The Netscape Communicator client was deployed on millions of desktops. It was also subject to attacks that attempted to gain unauthorized access to data on the client's computers, if not complete control of the computer. This talk discusses a broad range of examples of attacks that have been proposed against the Communicator application along with ways that the application evolved to block them.

Although the talk discusses numerous actual attacks across the history of Netscape, it also works to abstract elements of attacks, and show how they assemble to form exploits. The talk begins with a discussion of covert channels, and explains why such channels are a relatively unstoppable element of a browser. The first browser attack listed centers on DNS False Advertising (not, DNS compromise!), and discusses the potential subversion of a firewall. This also nicely demonstrates the security confusion that results from composition of large systems. The second flaw involves the Java class verifier and its vulnerability to multithread attacks. This not only demonstrates the real-world difficulty of writing good thread safe code, it also shows a surprising appearance of multi-threaded code without any intentional coding by the reporters (who stumbled upon this bug... but never realized the security ramifications). The next attack provides an elegant example of how the introduction of JavaScript Language feature induced changes of assumptions and created a rather large bug in what was previously safe, secure, and correct code. The next flaw discussed involves the java symbol table, and demonstrates that buffer overruns, though common and popular today, are actually only a hint of the wider range of overrun errors that are possible.
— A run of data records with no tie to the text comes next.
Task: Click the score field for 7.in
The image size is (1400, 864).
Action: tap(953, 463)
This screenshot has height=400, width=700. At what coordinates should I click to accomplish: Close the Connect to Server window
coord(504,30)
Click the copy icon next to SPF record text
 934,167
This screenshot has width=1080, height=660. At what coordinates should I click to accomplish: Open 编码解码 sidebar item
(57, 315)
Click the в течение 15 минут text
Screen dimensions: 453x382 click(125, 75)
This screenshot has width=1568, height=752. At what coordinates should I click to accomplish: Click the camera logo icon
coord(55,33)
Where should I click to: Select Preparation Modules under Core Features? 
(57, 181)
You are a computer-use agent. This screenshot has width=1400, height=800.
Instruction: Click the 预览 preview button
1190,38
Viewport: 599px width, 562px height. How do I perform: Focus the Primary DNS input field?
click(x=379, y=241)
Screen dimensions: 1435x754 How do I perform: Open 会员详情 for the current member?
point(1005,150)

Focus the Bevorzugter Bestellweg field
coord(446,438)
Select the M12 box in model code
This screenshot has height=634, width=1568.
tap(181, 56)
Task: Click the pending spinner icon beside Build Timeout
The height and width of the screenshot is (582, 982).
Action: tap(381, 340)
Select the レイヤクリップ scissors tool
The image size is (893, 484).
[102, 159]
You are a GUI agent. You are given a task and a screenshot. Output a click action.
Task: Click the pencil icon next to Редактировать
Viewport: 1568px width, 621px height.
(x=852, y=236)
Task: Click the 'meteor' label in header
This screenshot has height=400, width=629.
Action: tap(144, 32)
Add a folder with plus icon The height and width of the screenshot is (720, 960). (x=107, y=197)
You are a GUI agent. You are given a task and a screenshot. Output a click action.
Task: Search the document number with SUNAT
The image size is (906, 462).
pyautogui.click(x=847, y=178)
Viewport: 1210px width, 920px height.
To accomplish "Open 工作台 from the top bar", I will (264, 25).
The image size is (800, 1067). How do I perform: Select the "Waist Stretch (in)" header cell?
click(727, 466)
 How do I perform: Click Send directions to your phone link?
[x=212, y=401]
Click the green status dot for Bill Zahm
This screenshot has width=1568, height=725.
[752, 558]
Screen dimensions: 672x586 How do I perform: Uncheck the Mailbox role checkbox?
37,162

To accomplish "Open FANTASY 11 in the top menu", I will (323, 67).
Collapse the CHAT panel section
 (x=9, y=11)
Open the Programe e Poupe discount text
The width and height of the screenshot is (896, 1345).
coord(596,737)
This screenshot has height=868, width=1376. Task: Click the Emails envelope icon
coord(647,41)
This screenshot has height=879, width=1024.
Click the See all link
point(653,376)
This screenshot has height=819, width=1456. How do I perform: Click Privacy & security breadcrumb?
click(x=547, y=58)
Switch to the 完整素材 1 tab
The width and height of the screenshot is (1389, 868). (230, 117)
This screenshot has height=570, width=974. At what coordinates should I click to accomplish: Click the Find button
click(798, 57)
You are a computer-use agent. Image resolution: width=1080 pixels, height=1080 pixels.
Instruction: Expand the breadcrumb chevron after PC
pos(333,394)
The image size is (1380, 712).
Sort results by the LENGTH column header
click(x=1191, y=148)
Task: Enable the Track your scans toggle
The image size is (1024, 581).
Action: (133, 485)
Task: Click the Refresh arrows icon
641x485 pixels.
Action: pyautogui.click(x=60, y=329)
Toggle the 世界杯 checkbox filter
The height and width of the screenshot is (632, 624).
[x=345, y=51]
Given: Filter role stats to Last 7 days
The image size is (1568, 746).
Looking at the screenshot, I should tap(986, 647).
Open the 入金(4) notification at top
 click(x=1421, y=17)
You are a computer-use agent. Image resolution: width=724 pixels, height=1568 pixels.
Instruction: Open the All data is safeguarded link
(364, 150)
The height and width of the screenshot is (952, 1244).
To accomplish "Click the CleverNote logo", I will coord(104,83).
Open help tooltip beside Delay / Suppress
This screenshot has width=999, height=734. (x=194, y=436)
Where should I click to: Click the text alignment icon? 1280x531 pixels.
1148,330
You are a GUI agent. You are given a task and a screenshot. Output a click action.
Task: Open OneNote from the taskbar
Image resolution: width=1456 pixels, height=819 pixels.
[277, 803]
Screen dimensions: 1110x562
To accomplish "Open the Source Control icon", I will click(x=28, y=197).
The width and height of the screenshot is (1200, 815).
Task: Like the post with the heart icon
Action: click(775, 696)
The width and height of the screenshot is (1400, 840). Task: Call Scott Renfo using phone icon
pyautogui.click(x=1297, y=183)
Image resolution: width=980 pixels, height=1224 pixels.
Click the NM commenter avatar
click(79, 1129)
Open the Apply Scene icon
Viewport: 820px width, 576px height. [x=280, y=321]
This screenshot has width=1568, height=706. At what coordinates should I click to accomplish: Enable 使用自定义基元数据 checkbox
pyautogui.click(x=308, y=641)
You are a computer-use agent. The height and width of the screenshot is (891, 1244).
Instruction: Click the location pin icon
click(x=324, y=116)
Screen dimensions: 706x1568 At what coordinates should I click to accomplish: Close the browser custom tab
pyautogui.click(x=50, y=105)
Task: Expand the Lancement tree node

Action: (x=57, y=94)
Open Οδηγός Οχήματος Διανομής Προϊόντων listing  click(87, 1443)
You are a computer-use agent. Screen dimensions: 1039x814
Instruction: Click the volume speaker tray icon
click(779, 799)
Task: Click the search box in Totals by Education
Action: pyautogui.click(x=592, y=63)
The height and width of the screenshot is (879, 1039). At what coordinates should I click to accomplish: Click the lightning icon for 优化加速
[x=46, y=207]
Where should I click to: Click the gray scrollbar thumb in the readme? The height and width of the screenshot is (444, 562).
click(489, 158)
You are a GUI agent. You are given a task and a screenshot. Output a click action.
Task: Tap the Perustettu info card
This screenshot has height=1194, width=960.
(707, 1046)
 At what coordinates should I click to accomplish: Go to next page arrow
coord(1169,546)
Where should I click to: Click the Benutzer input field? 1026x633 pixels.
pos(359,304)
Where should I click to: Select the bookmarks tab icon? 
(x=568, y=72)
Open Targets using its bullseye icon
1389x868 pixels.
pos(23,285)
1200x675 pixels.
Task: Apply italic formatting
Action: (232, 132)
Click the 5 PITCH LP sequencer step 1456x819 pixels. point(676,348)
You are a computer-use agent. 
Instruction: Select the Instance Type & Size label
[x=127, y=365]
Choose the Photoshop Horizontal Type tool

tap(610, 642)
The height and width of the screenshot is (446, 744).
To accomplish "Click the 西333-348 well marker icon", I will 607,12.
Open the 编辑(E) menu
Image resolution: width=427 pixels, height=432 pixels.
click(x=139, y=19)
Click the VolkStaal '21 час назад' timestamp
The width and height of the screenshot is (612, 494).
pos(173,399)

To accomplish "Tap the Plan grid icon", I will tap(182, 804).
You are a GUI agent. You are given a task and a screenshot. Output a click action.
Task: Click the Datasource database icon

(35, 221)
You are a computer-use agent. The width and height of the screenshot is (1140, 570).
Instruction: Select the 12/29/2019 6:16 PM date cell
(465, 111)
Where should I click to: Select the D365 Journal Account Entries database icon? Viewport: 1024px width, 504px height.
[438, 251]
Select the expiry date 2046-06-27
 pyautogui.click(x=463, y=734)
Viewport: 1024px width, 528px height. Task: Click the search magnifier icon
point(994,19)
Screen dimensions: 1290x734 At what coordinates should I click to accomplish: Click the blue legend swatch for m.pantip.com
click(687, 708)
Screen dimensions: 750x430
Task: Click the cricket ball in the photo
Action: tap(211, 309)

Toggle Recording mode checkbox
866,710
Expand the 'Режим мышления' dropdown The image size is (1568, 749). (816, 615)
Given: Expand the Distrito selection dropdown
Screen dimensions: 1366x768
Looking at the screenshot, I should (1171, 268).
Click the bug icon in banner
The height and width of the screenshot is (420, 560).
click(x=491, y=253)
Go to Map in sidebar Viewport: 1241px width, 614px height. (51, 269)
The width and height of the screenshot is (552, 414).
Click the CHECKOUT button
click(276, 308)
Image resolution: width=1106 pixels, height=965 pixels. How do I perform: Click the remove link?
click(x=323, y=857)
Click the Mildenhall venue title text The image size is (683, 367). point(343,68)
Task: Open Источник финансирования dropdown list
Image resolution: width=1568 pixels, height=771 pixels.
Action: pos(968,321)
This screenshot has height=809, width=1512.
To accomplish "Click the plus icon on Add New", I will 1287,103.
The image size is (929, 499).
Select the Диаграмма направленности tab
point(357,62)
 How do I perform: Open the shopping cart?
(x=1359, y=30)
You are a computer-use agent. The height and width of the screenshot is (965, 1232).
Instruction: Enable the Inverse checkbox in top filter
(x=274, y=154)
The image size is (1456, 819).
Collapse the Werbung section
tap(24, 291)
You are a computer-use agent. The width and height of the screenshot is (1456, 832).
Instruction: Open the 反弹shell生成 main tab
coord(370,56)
The next problem addressed involves the FILE: URL, and explains how it was used to attack privacy, and may still be used to construct novel cross-application exploits. The last issue generalizes vulnerabilities due to insufficient HTML escaping. Such user-supplied-content escaping issues are generally only seen in server applications, but the discussion demonstrates how common vulnerability merges with several of the previous issues to create a variety of new attack vectors.

During 8 years at Netscape/AOL/TW, Dr. Jim Roskind had titles including VP/CTO of System Infrastructure for America Online, VP/Chief Scientist Netscape, Netscape/Netcenter Security Architect, and Netscape's Java Security Architect. Jim's time as the Java Security Architect in Netscape's Client Product Division, placed him in the near the epicenter of almost all security related problems that appeared in the browser. In addition to tasks involved with technically reconciling issues, he was also a common liaison with contributors that reported security issues (both real and imagined). His notable technical accomplishments at Netscape included the architecture and deployment of signed Java.

Before joining Netscape in 1995, Jim was a co-founder of Infoseek Corporation, and later Chief Scientist. Dr. Roskind holds an SB Electrical Engineering, SB Computer Science, SM EECS (1980), and PhD EECS (1983), all from Massachusetts Institute of Technology. His current research and development focus is on his daughter Brianna, now age 3, and son Dylan, soon to be 1, all studied in collaboration with his wife Melinda.